(Saved entries)
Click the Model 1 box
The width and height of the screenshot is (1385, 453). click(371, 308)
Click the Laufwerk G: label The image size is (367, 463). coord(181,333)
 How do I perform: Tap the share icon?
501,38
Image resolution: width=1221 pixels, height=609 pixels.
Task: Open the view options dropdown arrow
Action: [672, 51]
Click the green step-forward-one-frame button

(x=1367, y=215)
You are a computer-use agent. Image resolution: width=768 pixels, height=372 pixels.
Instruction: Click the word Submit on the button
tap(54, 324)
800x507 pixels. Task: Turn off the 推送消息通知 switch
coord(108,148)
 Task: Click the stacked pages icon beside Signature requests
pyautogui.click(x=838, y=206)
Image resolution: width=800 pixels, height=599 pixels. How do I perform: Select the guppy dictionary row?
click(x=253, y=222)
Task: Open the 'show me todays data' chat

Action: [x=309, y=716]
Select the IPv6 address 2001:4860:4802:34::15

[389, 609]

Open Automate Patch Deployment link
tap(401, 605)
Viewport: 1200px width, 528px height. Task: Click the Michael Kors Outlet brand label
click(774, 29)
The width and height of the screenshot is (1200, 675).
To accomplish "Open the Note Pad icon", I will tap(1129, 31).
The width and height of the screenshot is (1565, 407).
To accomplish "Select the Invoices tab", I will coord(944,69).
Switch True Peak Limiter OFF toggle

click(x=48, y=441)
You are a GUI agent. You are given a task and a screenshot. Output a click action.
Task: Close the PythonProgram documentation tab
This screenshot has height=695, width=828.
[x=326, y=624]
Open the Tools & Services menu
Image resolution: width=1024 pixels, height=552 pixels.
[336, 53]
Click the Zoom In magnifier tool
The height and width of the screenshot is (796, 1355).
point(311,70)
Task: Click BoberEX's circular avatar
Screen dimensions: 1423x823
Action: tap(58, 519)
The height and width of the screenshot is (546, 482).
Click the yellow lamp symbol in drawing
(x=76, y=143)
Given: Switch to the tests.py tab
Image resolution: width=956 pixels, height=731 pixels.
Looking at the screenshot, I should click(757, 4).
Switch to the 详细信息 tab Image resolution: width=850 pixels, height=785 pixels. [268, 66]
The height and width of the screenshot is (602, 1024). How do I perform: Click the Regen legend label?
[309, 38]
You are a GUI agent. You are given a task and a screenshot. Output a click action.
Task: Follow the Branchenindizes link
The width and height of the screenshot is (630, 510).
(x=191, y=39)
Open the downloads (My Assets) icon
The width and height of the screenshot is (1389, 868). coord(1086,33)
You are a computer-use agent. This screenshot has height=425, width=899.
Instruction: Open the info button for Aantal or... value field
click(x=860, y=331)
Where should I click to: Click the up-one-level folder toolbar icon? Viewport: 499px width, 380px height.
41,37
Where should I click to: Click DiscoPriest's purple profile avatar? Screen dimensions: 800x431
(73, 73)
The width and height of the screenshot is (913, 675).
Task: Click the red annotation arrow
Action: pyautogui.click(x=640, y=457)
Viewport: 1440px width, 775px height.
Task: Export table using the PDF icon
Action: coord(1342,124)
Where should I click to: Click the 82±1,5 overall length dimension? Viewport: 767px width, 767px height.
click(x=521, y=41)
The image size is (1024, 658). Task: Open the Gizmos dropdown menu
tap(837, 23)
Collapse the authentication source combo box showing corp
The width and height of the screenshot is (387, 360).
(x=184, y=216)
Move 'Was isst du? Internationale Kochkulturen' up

What you have to do
Set down the lines from the one with "Instruction: Open the" through the end of the data above. Keep each exactly as written and add no other line.

Answer to the problem
Instruction: Open the info button for Aantal or... value field
click(x=860, y=331)
Where should I click to: Click the up-one-level folder toolbar icon? Viewport: 499px width, 380px height.
41,37
Where should I click to: Click DiscoPriest's purple profile avatar? Screen dimensions: 800x431
(73, 73)
The width and height of the screenshot is (913, 675).
Task: Click the red annotation arrow
Action: pyautogui.click(x=640, y=457)
Viewport: 1440px width, 775px height.
Task: Export table using the PDF icon
Action: coord(1342,124)
Where should I click to: Click the 82±1,5 overall length dimension? Viewport: 767px width, 767px height.
click(x=521, y=41)
The image size is (1024, 658). Task: Open the Gizmos dropdown menu
tap(837, 23)
Collapse the authentication source combo box showing corp
The width and height of the screenshot is (387, 360).
(x=184, y=216)
Move 'Was isst du? Internationale Kochkulturen' up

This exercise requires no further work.